» **Exercise instructions**
When you reach the line containing "Given: Focus the Name input field" in the entries below, start writing out each line exactly, and stop after the line containing "This screenshot has width=1200, height=815.".

-- Material provided follows --

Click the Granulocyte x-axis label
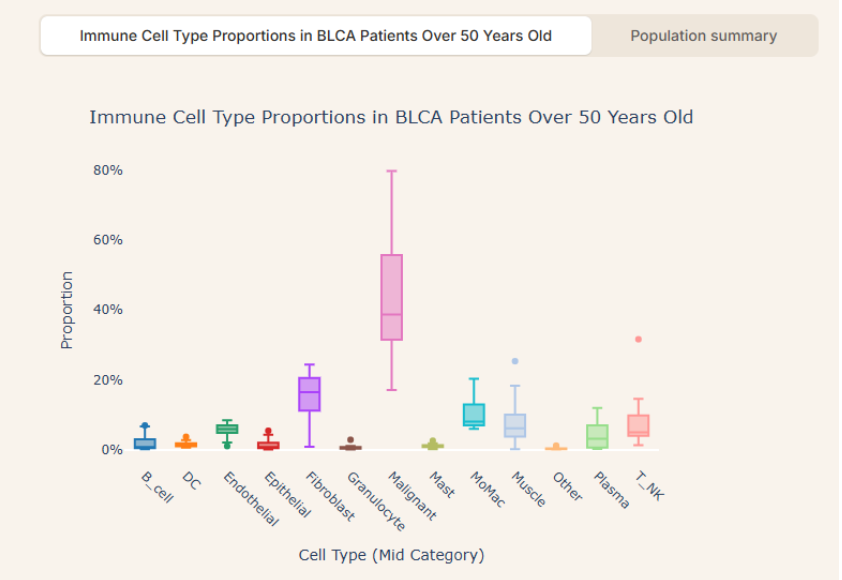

-- Material provided concluded --
-- Material provided follows --

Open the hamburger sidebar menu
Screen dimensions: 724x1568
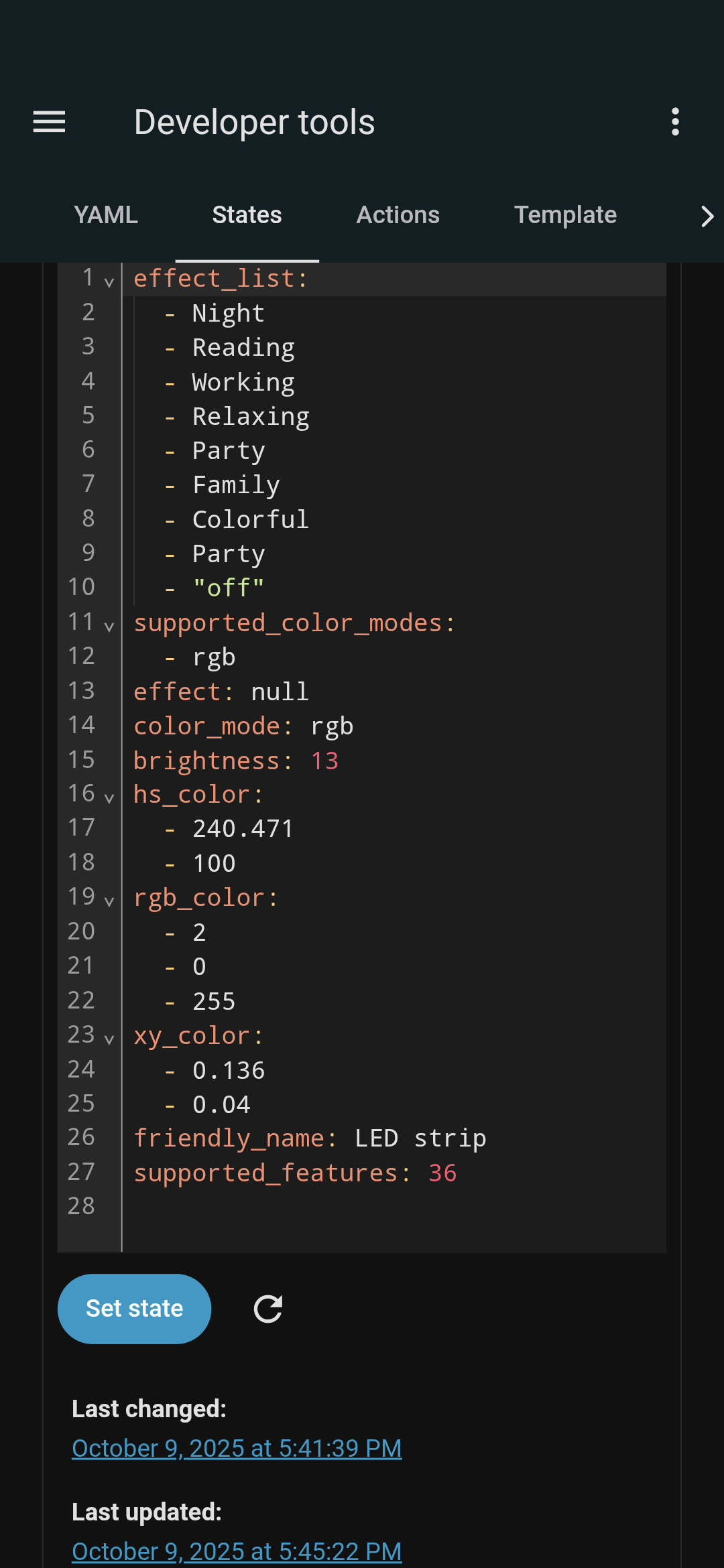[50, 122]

-- Material provided concluded --
-- Material provided follows --

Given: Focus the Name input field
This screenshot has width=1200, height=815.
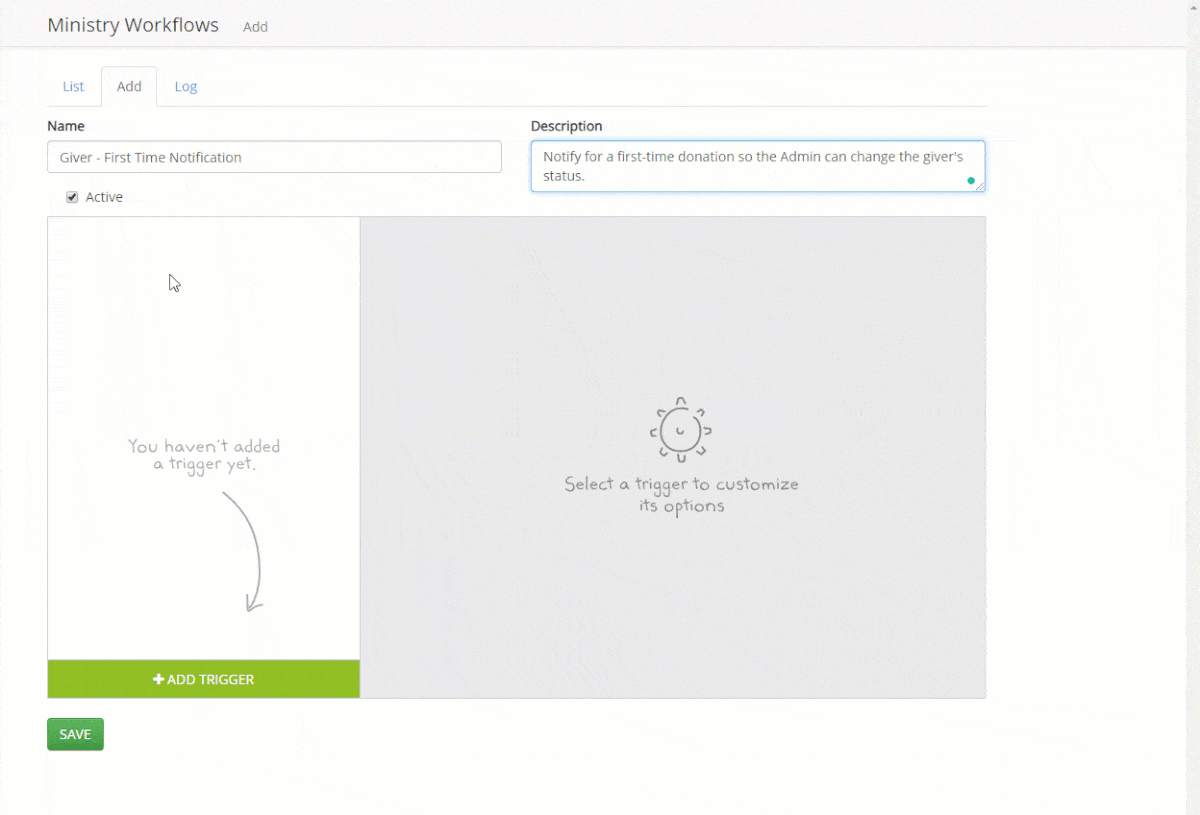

-- Material provided concluded --

» **Output for this task**
Given: Focus the Name input field
This screenshot has width=1200, height=815.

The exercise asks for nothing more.